Last Sunday, I attended a worship service at a church, noticing a one-third reduction in the attendance. Additionally, the number of worship sessions decreased from three to two. Choirs and fellowships are also suspended until the end of February.
Curious about this, I inquired with the church's pastor. He explained that the church's members are primarily migrant workers, and many had returned home during the Spring Festival or the Chinese New Year. This led to a significant decrease in the church's attendance and a shortage of staff serving in the church, which prompted the suspension of some ministries.
This situation is prevalent in many churches, particularly those consisting mainly of migrant workers. Over the years, I've interacted with numerous staff workers and believers, understanding that the impact of returning home for the Chinese New Year on the church goes beyond the immediate circumstances.
Z, a Christian lady born into a rural family, works in a southern city. When she arrived in the city, feeling lonely, she joined and served in a church, making friends there. However, when she returned home for the Spring Festival, she did not attend any gatherings, though there was a medium-sized church nearby.
According to her, "While in the city, I felt very lonely, so I participated in church activities and made many friends. However, when I returned home for the Chinese traditional festival, the overwhelming visits and reunions left me with no time for church."
Similarly, W, a Christian gentleman from Northeast China, also refrains from attending services when he returns to his hometown. The reason is the abundance of local friends, which makes Christian fellowship unnecessary. Moreover, he may not have the same topics as other believers with a lower educational level in his hometown’s church.
Pastor L, passionate about evangelism, recognizes the significance of believers back home spreading the gospel. He pointed out, "During the Chinese New Year, hundreds of millions of people move around the country. If among them there are Christians, the gospel can be brought back to their hometowns. They may proclaim it there and lead many to Christ."
Hence, he focused on the doctrinal training of migrant workers, hoping they could bear witness to Christ when they returned home. One male believer from a rural area in Anhui, trained by Pastor L, returned to his hometown during the Spring Festival. He led many locals to faith, starting a registered church.
Similar to Pastor L, Christian woman C also highlighted the significance of believers returning to their hometowns for their local churches. However, she pointed out, "Many migrant believers in the city have received theological equipment in urban churches. If they go back home, they can bring back good ministry practices, thereby promoting the development of local churches."
Every time she returns home for the Spring Festival, she engages in discussions with local pastors and elders. She introduces successful experiences from urban churches, providing devotional materials to help them pastor the church and edify believers.

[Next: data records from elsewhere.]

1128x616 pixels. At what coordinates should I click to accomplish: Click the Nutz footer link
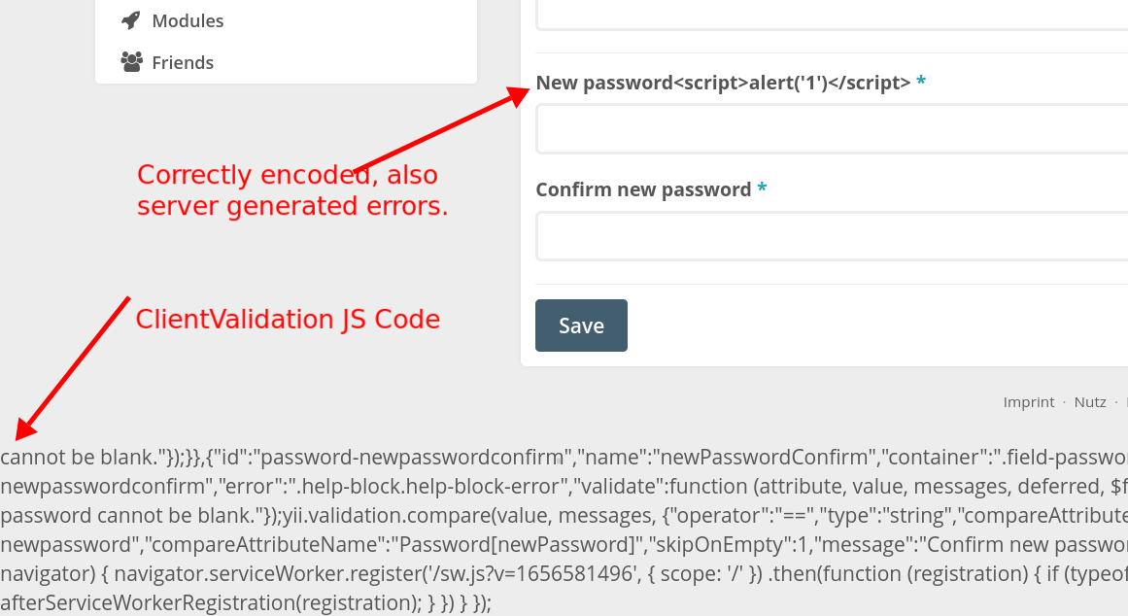(1090, 401)
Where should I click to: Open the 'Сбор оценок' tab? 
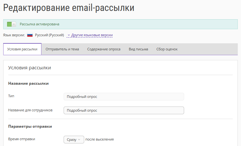[x=167, y=49]
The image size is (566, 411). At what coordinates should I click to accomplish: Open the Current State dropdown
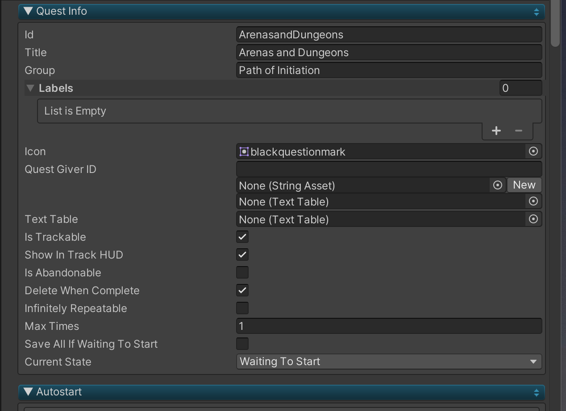point(389,362)
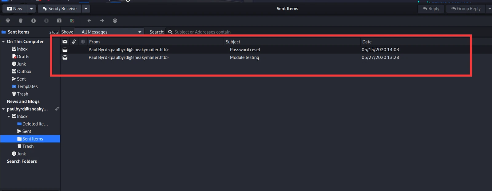The width and height of the screenshot is (492, 191).
Task: Click the Stop operation icon
Action: pos(115,21)
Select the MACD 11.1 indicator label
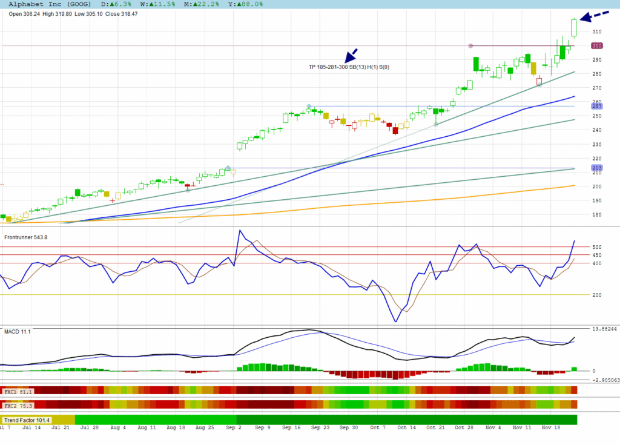The height and width of the screenshot is (445, 620). [17, 332]
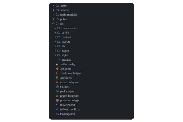Click the Astro rocket icon beside astro.config.mjs
The image size is (183, 122).
pyautogui.click(x=57, y=82)
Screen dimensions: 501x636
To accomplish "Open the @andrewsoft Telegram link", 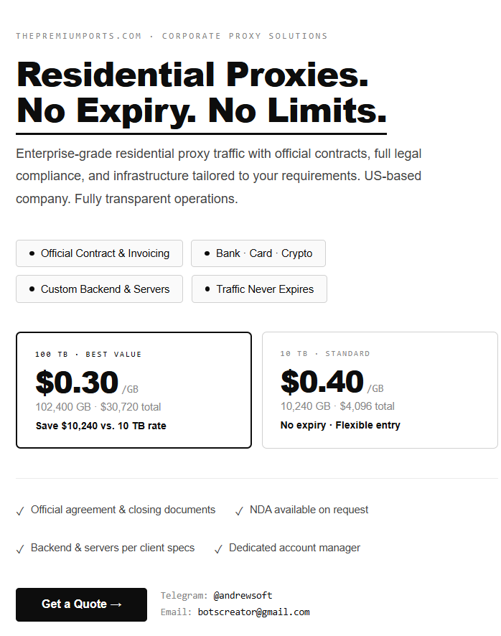I will pos(243,596).
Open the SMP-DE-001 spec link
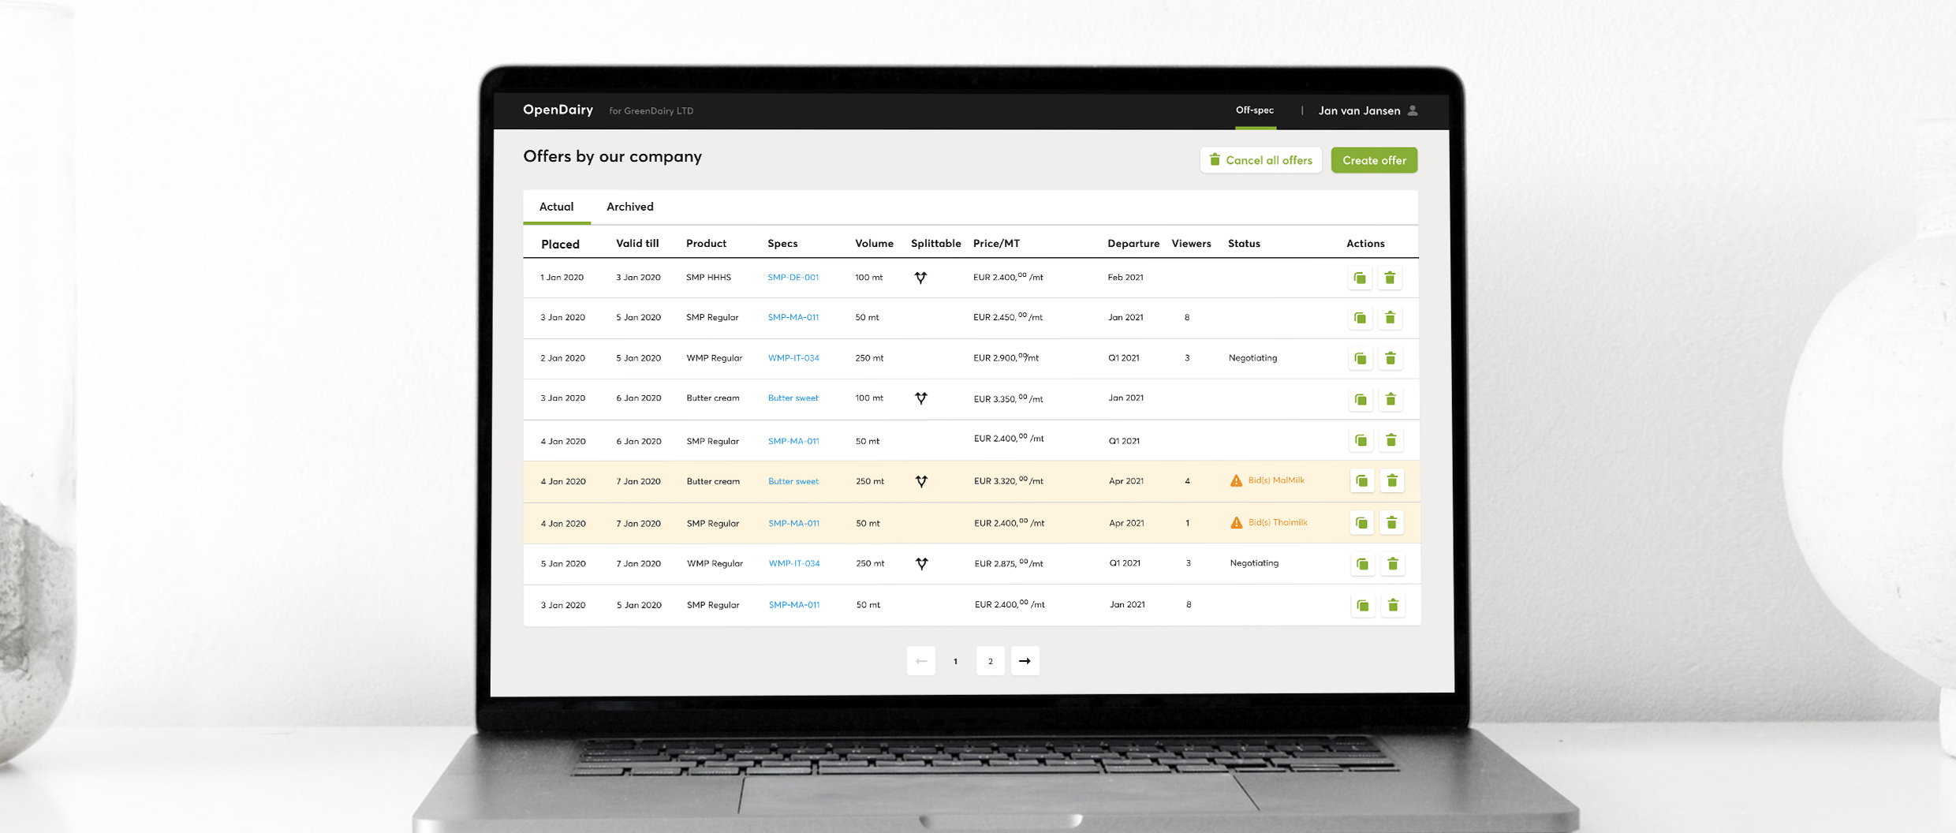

W, a Christian writer, has always been cautious about estimating the number of Chinese Christians. Through observing the quietness in urban churches during the Spring Festival, he proposed a viewpoint on China's church revival.
He stated, "The revival of urban churches is brought about by migrant workers. Although many coastal city churches are thriving, the first generation of Christians is not substantial; they are mainly composed of migrant believers. Therefore, in terms of the overall national count, the number of Christians has not increased significantly, and it is just an illusion of the revival of urban churches." This is a perspective worth considering, but further in-depth research is needed to arrive at a more accurate conclusion.